▸ **The data**
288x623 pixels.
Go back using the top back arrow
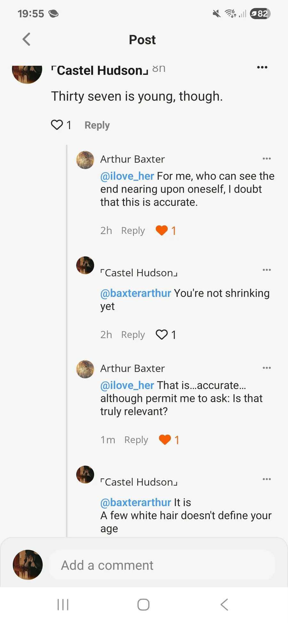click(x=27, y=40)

==

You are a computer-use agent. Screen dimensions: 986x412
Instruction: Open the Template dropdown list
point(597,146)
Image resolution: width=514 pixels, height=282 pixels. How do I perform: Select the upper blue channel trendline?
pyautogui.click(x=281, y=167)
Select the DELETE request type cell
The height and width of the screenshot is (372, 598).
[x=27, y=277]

▸ **Problem**
Print the data from the line with "You are a computer-use" to the line with "[x=27, y=277]", both included, without changing a single character.

▸ **Result**
You are a computer-use agent. Screen dimensions: 986x412
Instruction: Open the Template dropdown list
point(597,146)
Image resolution: width=514 pixels, height=282 pixels. How do I perform: Select the upper blue channel trendline?
pyautogui.click(x=281, y=167)
Select the DELETE request type cell
The height and width of the screenshot is (372, 598).
[x=27, y=277]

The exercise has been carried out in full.